Der Ausflug - Renate Dorrestein

  • Originaltitel: "Zolang er leven is"



    Kurzbeschreibung:
    Jeden Sommer treffen sich die Jugendfreundinnen Gwen, Beatrijs und Veronica mit ihren Familien auf dem Land, um gemeinsam eine Woche Ferien zu machen. Treffpunkt ist die romantische Imkerei von Gwen und ihrem Mann. Doch in diesem Jahr trügt die Idylle: Veronica ist vor kurzer Zeit völlig überraschend gestorben, und ihr Mann Laurens sowie die beiden Söhne sind gezeichnet von dem erlittenen Verlust. Beatrijs kommt mit ihrem neuen Freund, dem Seher Leander, und dessen verzogener Tochter Yaja.
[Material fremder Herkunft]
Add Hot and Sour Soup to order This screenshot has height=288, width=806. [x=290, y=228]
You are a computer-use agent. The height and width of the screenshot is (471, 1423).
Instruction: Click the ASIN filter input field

Als dann bei einem Ausflug Gwens Baby Babette verschwindet und trotz großer Suchaktion nicht wieder auftaucht, gerät das Leben der Freunde aus den Fugen. Keiner weiß, wie er mit dem Unerklärbaren umgehen soll. Gwen beschuldigt jeden. Schließlich lässt sie sich von Leander zu einer spiritistischen Suche überreden. Obwohl er von allen nur als Scharlatan betrachtet wird, hängen plötzlich an ihm alle Hoffnungen. Auch Laurens wird immer mehr von dem Gedanken beherrscht, mit Hilfe Leanders Kontakt zu der toten Veronica aufzunehmen.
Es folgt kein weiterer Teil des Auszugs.